Clinical application and implications for the future

The knowledge gained from this study seeks to foster an in-depth understanding of the relationship of childhood adversity and trauma and schizotypy’s beneficial and defective potentials. Our work has provided valuable insights into the relationships between specific childhood adversity and trauma domains and schizotypal traits, detailing their association with sex in a young adult help-seeking sample from an early detection of psychosis service as one of the only studies in detail. For clinical practice, our results suggest that trauma experiences should be considered in a more differentiated way for each sex. For example, in men who have experienced sexual and/ or emotional abuse, special attention should be paid to positive schizotypal features (perceptive aberrations/ magical ideations).

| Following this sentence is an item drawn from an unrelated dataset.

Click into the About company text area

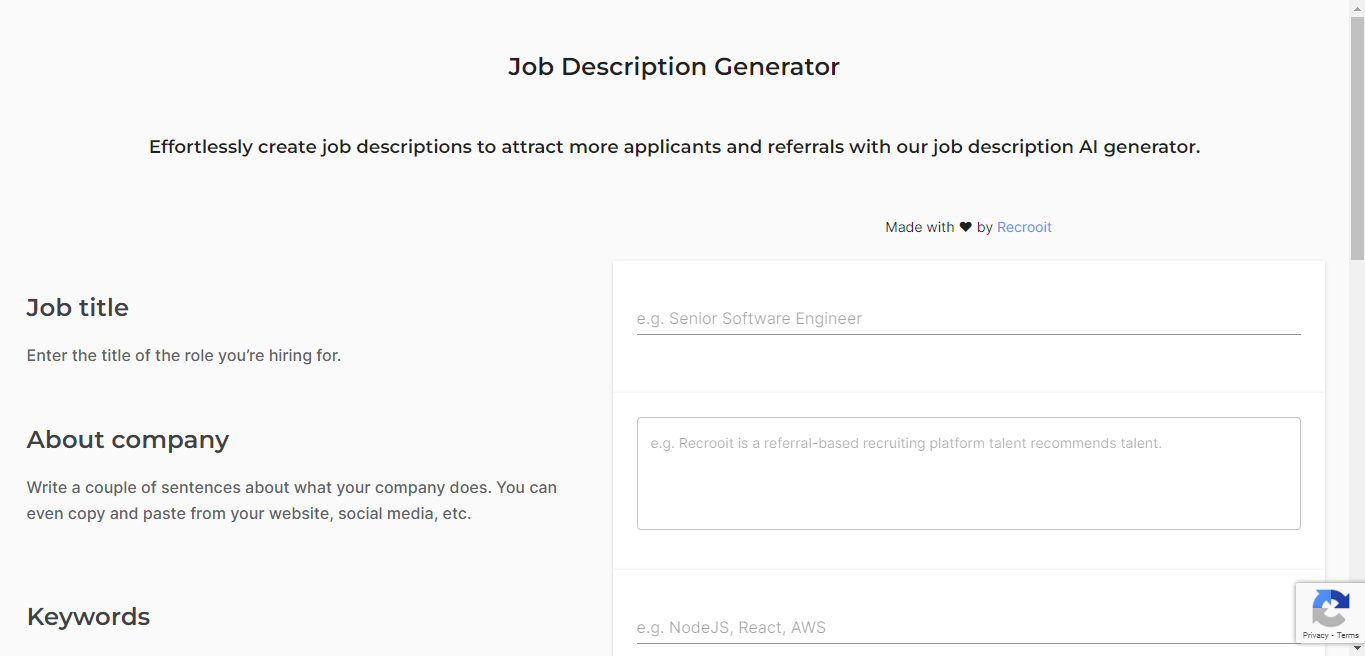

Here, further detailed longitudinal studies should clarify whether the positive schizotypal traits correspond to a kind of resilience-promoting "positive" coping after abuse experiences, or rather to a "negative" coping in the sense of the development of paranoid traits up to the development of a SPD or psychosis. In the case of women who have experienced physical abuse, increased attention should be paid to the development of magical ideations. Again, the point made previously regarding coping strategies is applicable. Overall, a positive coping strategy through "happy" schizotypy should be supported by the clinician, whereas a negative coping strategy through "negative" schizotypy should be more of an indication for psychotherapeutic treatment. In addition, lower-threshold psychotherapeutic treatment should be considered for women who have experienced neglect (both physical and emotional), as there was an association with "negative" schizotypal traits in our results and preliminary work [50, 71,72,73,74] suggests that these may be more likely to have psychopathological effects.